• [CHALLENGE] Please copy every line of the records below without changing anything.

[Word and item position data]
————————
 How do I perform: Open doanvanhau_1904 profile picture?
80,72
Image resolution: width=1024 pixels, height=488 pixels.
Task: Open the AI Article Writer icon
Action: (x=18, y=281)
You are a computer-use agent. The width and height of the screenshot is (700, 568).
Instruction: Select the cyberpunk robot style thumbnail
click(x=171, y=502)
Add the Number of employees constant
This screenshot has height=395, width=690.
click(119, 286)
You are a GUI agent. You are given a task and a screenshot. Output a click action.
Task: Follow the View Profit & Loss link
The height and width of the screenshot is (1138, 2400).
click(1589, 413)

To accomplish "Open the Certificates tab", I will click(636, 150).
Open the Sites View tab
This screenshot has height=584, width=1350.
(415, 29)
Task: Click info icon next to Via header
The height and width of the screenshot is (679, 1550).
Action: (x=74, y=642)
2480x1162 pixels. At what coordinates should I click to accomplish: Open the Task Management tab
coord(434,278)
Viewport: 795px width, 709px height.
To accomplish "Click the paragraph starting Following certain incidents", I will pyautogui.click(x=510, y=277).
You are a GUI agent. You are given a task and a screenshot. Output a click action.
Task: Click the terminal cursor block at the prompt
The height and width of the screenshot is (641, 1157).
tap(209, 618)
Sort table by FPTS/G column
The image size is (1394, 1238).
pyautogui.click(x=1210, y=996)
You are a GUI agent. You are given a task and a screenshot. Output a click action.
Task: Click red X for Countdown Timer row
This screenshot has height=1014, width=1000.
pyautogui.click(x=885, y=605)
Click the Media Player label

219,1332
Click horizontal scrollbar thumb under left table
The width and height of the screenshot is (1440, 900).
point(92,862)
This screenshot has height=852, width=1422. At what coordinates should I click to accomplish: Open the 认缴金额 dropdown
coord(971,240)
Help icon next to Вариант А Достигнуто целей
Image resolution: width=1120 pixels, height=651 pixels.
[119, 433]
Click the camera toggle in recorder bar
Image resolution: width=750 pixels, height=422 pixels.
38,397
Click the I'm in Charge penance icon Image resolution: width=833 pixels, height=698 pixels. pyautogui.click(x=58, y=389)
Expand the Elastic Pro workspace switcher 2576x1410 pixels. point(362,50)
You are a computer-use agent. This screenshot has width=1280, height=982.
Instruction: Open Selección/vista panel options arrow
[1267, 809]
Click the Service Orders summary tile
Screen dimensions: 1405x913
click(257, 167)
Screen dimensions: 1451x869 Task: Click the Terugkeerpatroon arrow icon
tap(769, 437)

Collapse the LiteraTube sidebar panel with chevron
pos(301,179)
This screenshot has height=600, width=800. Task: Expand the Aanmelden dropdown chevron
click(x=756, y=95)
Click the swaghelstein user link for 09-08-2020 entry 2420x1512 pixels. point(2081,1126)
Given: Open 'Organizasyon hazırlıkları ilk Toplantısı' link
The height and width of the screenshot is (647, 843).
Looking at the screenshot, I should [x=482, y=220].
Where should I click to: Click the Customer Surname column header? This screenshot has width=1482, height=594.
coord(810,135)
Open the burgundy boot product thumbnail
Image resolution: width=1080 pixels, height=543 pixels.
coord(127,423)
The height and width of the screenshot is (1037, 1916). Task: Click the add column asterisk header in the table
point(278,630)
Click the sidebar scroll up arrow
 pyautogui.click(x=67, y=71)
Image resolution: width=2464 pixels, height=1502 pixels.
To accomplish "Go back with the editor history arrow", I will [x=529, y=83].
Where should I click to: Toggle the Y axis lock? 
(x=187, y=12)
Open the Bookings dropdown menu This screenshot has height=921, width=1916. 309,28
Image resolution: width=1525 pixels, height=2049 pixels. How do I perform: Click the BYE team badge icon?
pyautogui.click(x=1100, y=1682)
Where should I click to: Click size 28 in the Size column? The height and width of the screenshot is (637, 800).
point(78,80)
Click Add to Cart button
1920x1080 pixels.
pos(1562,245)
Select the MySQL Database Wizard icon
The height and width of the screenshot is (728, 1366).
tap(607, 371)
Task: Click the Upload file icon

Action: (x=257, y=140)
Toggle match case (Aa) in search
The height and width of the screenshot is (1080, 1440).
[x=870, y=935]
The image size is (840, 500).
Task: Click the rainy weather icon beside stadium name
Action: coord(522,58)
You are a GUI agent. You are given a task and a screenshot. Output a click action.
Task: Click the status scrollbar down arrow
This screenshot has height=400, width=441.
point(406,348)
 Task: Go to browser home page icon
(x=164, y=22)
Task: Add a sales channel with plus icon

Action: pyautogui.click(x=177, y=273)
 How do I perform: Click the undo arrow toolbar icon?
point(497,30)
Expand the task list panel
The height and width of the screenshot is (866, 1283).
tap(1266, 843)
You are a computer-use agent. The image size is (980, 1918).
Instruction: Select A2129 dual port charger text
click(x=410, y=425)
————————
• [EXERCISE RESPONSE]
 How do I perform: Open doanvanhau_1904 profile picture?
80,72
Image resolution: width=1024 pixels, height=488 pixels.
Task: Open the AI Article Writer icon
Action: (x=18, y=281)
You are a computer-use agent. The width and height of the screenshot is (700, 568).
Instruction: Select the cyberpunk robot style thumbnail
click(x=171, y=502)
Add the Number of employees constant
This screenshot has height=395, width=690.
click(119, 286)
You are a GUI agent. You are given a task and a screenshot. Output a click action.
Task: Follow the View Profit & Loss link
The height and width of the screenshot is (1138, 2400).
click(1589, 413)

To accomplish "Open the Certificates tab", I will click(636, 150).
Open the Sites View tab
This screenshot has height=584, width=1350.
(415, 29)
Task: Click info icon next to Via header
The height and width of the screenshot is (679, 1550).
Action: (x=74, y=642)
2480x1162 pixels. At what coordinates should I click to accomplish: Open the Task Management tab
coord(434,278)
Viewport: 795px width, 709px height.
To accomplish "Click the paragraph starting Following certain incidents", I will pyautogui.click(x=510, y=277).
You are a GUI agent. You are given a task and a screenshot. Output a click action.
Task: Click the terminal cursor block at the prompt
The height and width of the screenshot is (641, 1157).
tap(209, 618)
Sort table by FPTS/G column
The image size is (1394, 1238).
pyautogui.click(x=1210, y=996)
You are a GUI agent. You are given a task and a screenshot. Output a click action.
Task: Click red X for Countdown Timer row
This screenshot has height=1014, width=1000.
pyautogui.click(x=885, y=605)
Click the Media Player label

219,1332
Click horizontal scrollbar thumb under left table
The width and height of the screenshot is (1440, 900).
point(92,862)
This screenshot has height=852, width=1422. At what coordinates should I click to accomplish: Open the 认缴金额 dropdown
coord(971,240)
Help icon next to Вариант А Достигнуто целей
Image resolution: width=1120 pixels, height=651 pixels.
[119, 433]
Click the camera toggle in recorder bar
Image resolution: width=750 pixels, height=422 pixels.
38,397
Click the I'm in Charge penance icon Image resolution: width=833 pixels, height=698 pixels. pyautogui.click(x=58, y=389)
Expand the Elastic Pro workspace switcher 2576x1410 pixels. point(362,50)
You are a computer-use agent. This screenshot has width=1280, height=982.
Instruction: Open Selección/vista panel options arrow
[1267, 809]
Click the Service Orders summary tile
Screen dimensions: 1405x913
click(257, 167)
Screen dimensions: 1451x869 Task: Click the Terugkeerpatroon arrow icon
tap(769, 437)

Collapse the LiteraTube sidebar panel with chevron
pos(301,179)
This screenshot has height=600, width=800. Task: Expand the Aanmelden dropdown chevron
click(x=756, y=95)
Click the swaghelstein user link for 09-08-2020 entry 2420x1512 pixels. point(2081,1126)
Given: Open 'Organizasyon hazırlıkları ilk Toplantısı' link
The height and width of the screenshot is (647, 843).
Looking at the screenshot, I should [x=482, y=220].
Where should I click to: Click the Customer Surname column header? This screenshot has width=1482, height=594.
coord(810,135)
Open the burgundy boot product thumbnail
Image resolution: width=1080 pixels, height=543 pixels.
coord(127,423)
The height and width of the screenshot is (1037, 1916). Task: Click the add column asterisk header in the table
point(278,630)
Click the sidebar scroll up arrow
 pyautogui.click(x=67, y=71)
Image resolution: width=2464 pixels, height=1502 pixels.
To accomplish "Go back with the editor history arrow", I will [x=529, y=83].
Where should I click to: Toggle the Y axis lock? 
(x=187, y=12)
Open the Bookings dropdown menu This screenshot has height=921, width=1916. 309,28
Image resolution: width=1525 pixels, height=2049 pixels. How do I perform: Click the BYE team badge icon?
pyautogui.click(x=1100, y=1682)
Where should I click to: Click size 28 in the Size column? The height and width of the screenshot is (637, 800).
point(78,80)
Click Add to Cart button
1920x1080 pixels.
pos(1562,245)
Select the MySQL Database Wizard icon
The height and width of the screenshot is (728, 1366).
tap(607, 371)
Task: Click the Upload file icon

Action: (x=257, y=140)
Toggle match case (Aa) in search
The height and width of the screenshot is (1080, 1440).
[x=870, y=935]
The image size is (840, 500).
Task: Click the rainy weather icon beside stadium name
Action: coord(522,58)
You are a GUI agent. You are given a task and a screenshot. Output a click action.
Task: Click the status scrollbar down arrow
This screenshot has height=400, width=441.
point(406,348)
 Task: Go to browser home page icon
(x=164, y=22)
Task: Add a sales channel with plus icon

Action: pyautogui.click(x=177, y=273)
 How do I perform: Click the undo arrow toolbar icon?
point(497,30)
Expand the task list panel
The height and width of the screenshot is (866, 1283).
tap(1266, 843)
You are a computer-use agent. The image size is (980, 1918).
Instruction: Select A2129 dual port charger text
click(x=410, y=425)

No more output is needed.